Important information on cancer risk in users of combined estrogen and progestogen HRT comes from the Women’s Health Initiative (WHI), a randomised primary prevention trial including 8.506 women aged 50–70 years treated with combined HRT and 8.102 untreated women. The combined treatment group was closed in May 2002, whereas an additional oestrogen only group is still ongoing (as of November 2002). With respect to breast cancer, no difference in risk was evident for the first 4 years after starting treatment, but an excess risk was evident thereafter. At the 7 years follow-up, 166 breast cancer cases were registered in the treated group versus 124 in the placebo group, corresponding to a RR of 1.24 (95% CI 1.03–1.66). Data from two other smaller randomised studies are available, one Heart and Estrogen/progestin Replacement Study (HERS) with combined oestrogen–progestogen therapy, and one (WEST) with estrogen only. In a combined analysis of the three randomised trials, 205 cases of breast cancer were registered in the treated groups versus 154 in the placebo, corresponding to an overall RR of 1.27. Since, however, this estimate is heavily weighted by the WHI study, the quantitative role of estrogen only HRT on breast cancer risk cannot be conclusively documented.

Data on endometrial cancer are available from the WHI and the HERS study, both based on combined therapy.

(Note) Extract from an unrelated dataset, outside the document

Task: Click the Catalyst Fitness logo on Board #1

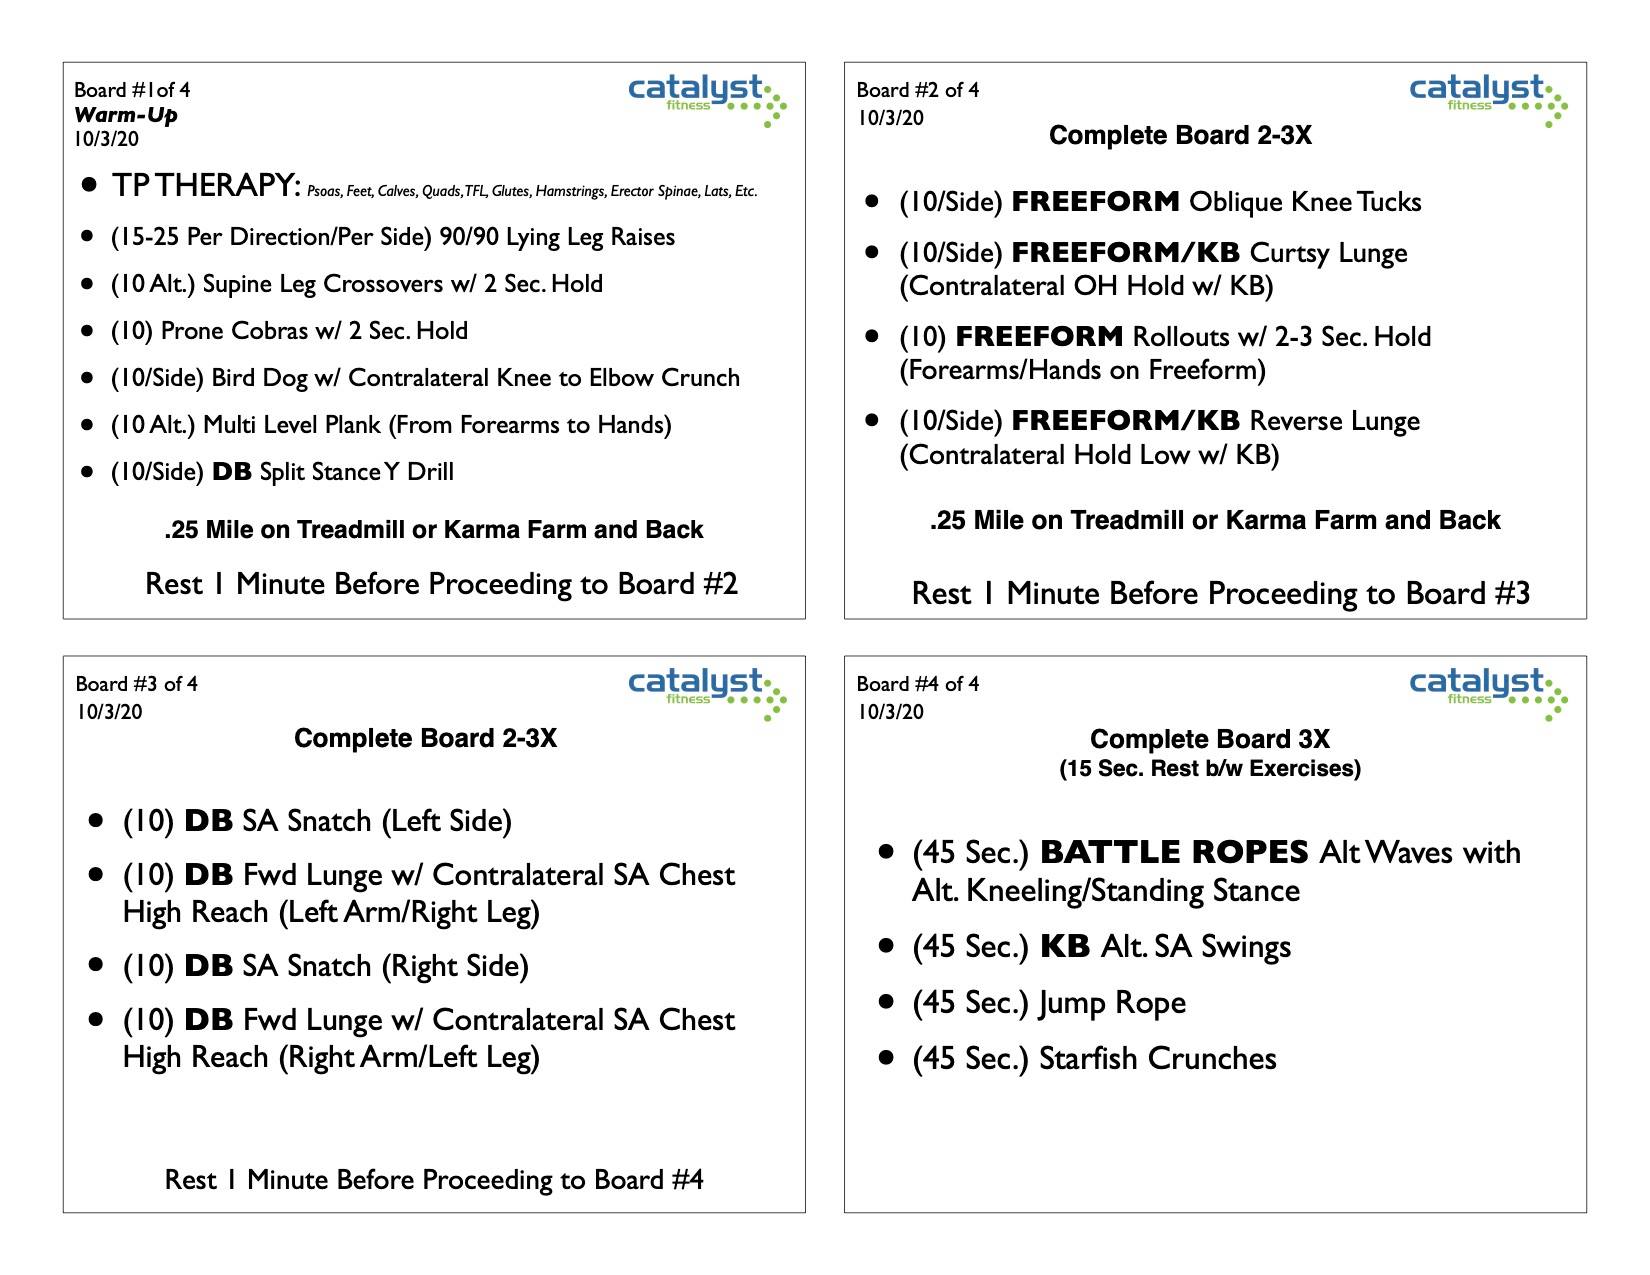Action: coord(706,98)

Overall, 24 cases were observed in the combined HRT groups versus 30 in the placebo groups, corresponding to a pooled RR of 0.76.

With reference to colorectal cancer, the combined analysis of the WHI and HERS studies included 56 cases in the HRT treated group and 83 cases in the placebo group (RR = 0.64).

Thus, with reference to HRT and cancer risk, the recent findings of randomised trials are in broad agreement with those of observational (cohort and case–control) studies, and therefore provide strong evidence that:

• Combined oestrogen–progestogen HRT is associated with a moderate excess risk of breast cancer, which becomes evident after a few years of use. Such an increased risk appears to be restricted to current users

• The pattern of risk in relation to HRT use appears similar for ovarian cancer, although data remain inadequate.

• Unopposed estrogens are strongly related, but combined HRT is not associated to, a material excess risk of endometrial cancer.

• HRT may have a favourable effect on colorectal cancer risk, although the relation with duration and other time-related factors remains unclear.

• Considering also the apparently adverse effects of HRT on cardiovascular diseases, HRT should not be recommended for disease prevention. HRT remains indicated for short-term symptoms relief, while other treatments should be considered for osteoporosis.